A Minerals Management Service (MMS) official, who signed 668 oil and natural gas deepwater leases that lacked price thresholds in 1998 and 1998, told a House Government Reform subcommittee Thursday the oversight was a “serious mistake” that was neither intentional nor calculated, but rather was due to poor processes at the agency.

Chris Oynes, regional director of MMS’s Gulf of Mexico office, further claimed he had “no recollection” that Chevron U.S.A. executives alerted him to the missing price thresholds on three occasions in the late 1990s. “I do not recall that that was raised at the meeting,” but “I do not dispute” Chevron’s claims, he said during the third hearing of the Energy and Resources Subcommittee into the matter. The panel has been investigating since March why price thresholds were absent from deepwater leases that major energy companies negotiated with the federal government in 1998 and 1999.

“You are not saying that Chevron [is] lying,” asked Subcommittee Chairman Darrell Issa (R-CA). “Absolutely not,” responded Oynes.

“I take exception to [the] statement” that processes and systems were to blame for the lease errors at the MMS, Issa said. “You signed these [lease] documents,” and were asked by Chevron executives why the price thresholds were missing, yet did nothing to correct the situation, the chairman remarked. “The system appears to be you, your assistant.”

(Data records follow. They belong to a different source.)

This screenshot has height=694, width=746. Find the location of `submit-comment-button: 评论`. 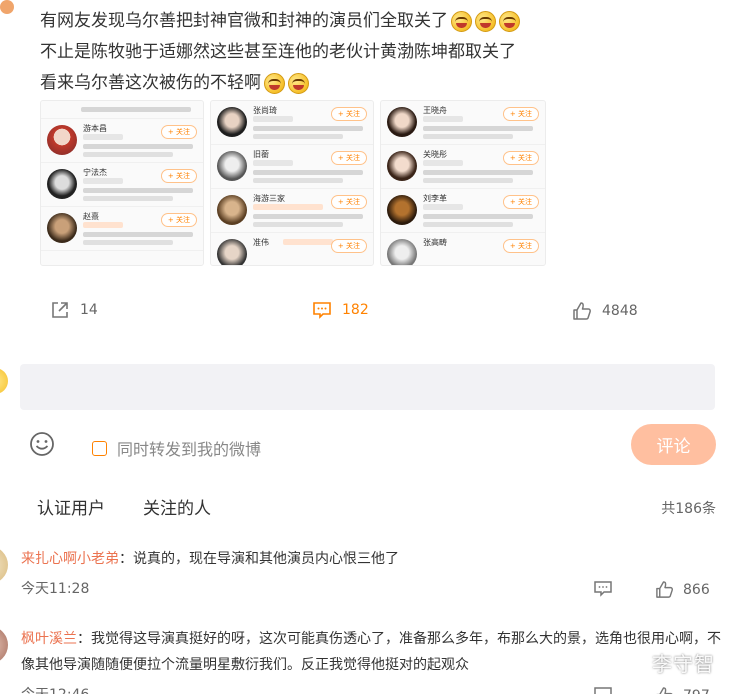

submit-comment-button: 评论 is located at coordinates (674, 444).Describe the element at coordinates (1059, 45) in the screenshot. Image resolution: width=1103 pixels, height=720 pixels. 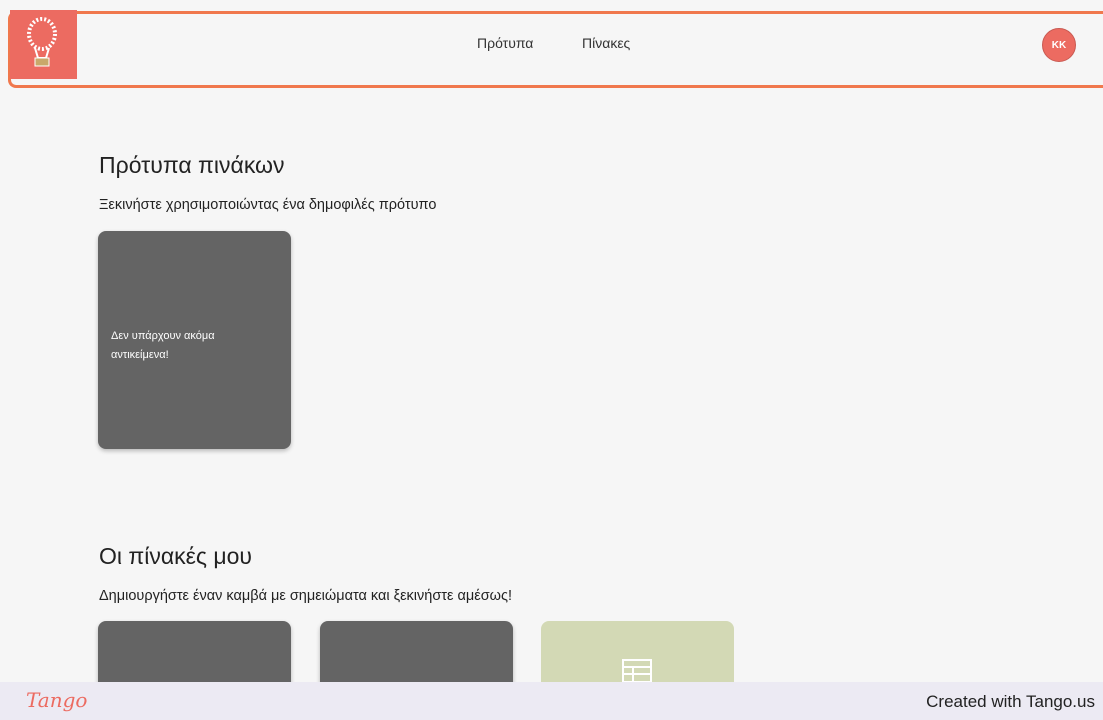
I see `user-avatar: KK` at that location.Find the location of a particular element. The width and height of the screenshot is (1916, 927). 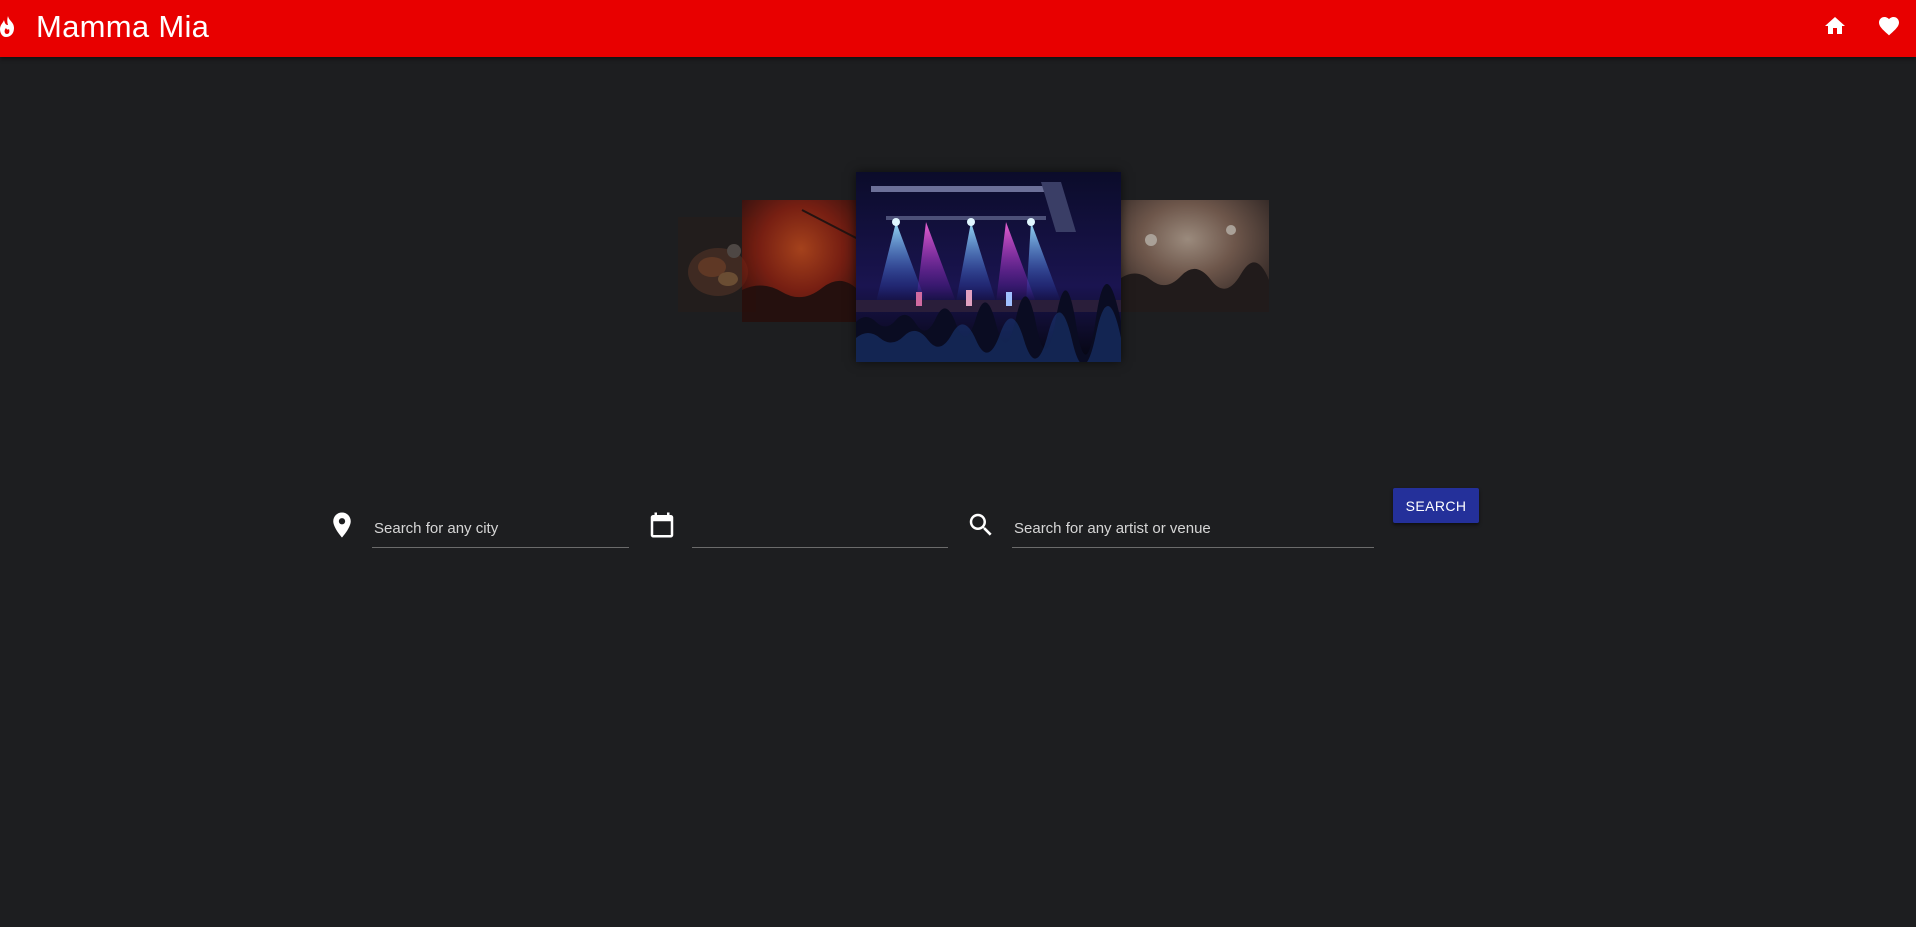

hazy-crowd-photo is located at coordinates (1195, 256).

The critical price ceilings serve as a benchmark to determine when oil and gas production becomes subject to federal royalties. Without them, producers who negotiated leases in 1998 and 1999 have been able to escape paying royalties on production up to a specific volume limit. The price caps were included in leases that were negotiated in 1996, 1997 and 2000, but were not in the 1998 and 1999 leases. The Government Accountability Office (GAO) has estimated that these royalty-free leases will cost the federal government upwards of $10 billion over the life of the leases, of which nearly $2 billion has already been lost.

Keith Couvillon, deepwater land manager for Chevron North America Exploration and Production Co., said he recalled three times in which he brought the issue of the absent price thresholds to Oynes’ attention. The first time was at a meeting of the American Association of Professional Landmen’s Outer Continental Shelf Committee, now known as the OCS Advisory Board, with the MMS in the fall of 1998, he noted. The issue was “briefly raised,” Couvillon said, adding that it was not a “major topic” at the time because oil and gas prices were low.

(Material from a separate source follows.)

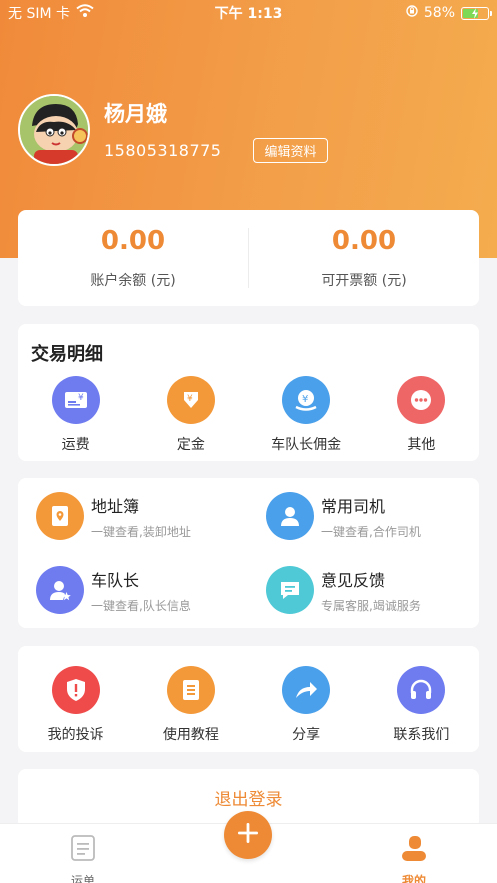  I want to click on more-card: 我的投诉 使用教程 分享 联系我们, so click(248, 699).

He said he was told by Oynes that the lease addendum, which contained the price thresholds, was no longer necessary because the MMS had finalized its royalty relief regulations which were now incorporated by reference in the 1998 leases. Couvillon said he later raised the issue with respect to the 1999 leases, and was told by the MMS staff that they would look into it.

Couvillon, who signed off on the leases for Chevron, said he became “very concerned.” Then in early 2000, “we noticed when we were issued our leases that the addendum was attached again. I thought it was strange.” he said.

“Until a meeting with MMS in 2000, when they advised us that the ’98 and ’99 deepwater leases did not contain price thresholds, we were under the impression price thresholds applied to all those leases,” Couvillon noted. It was at this meeting that Chevron first learned that the missing price thresholds were an oversight, he said.

“Sometime in late ’99 or early 2000 was the first time that I became aware” of the absent price thresholds, Oynes recalled.

Noting that he has dealt with the MMS bureaucracy in Virginia, New Orleans and Washington, DC, Couvillon said he could “almost guarantee it that there [was] some breakdown in communication” at the agency with respect to leases and other matters. “Something like this [missing price thresholds] could slip under the radar screen until it became an issue,” he told House lawmakers.

Couvillon said he and others from Chevron are scheduled to meet with MMS officials Friday in an effort to reach a “fair and equitable outcome” with respect to the 1998 and 1999 offshore leases. He said the company wants to first see what the MMS has to offer, given that the leases were non-negotiable, “take-it-or-leave-it” arrangements with the federal government.

At a hearing in late June, Congress called on executives from five production companies — Shell Oil, ConocoPhillips, ExxonMobil, Kerr-McGee Corp., as well as Chevron — to renegotiate the 1998 and 1999 leases with the MMS. Most have signaled a willingness to work with the MMS to resolve the controversy (see Daily GPI, June 22).

Couvillon indicated that Chevron has a lot of money tied up in the leases. The producer currently has eight discoveries on 14 leases in the Gulf of Mexico that were issued in 1998 and 1999, he said. Couvillon told Issa that just one of Chevron’s projects will cost billions of dollars.

Issa assured Couvillon that the subcommittee is “very committed” to maintaining contract sanctity. An “honestly negotiated contract is a contract that will be upheld.”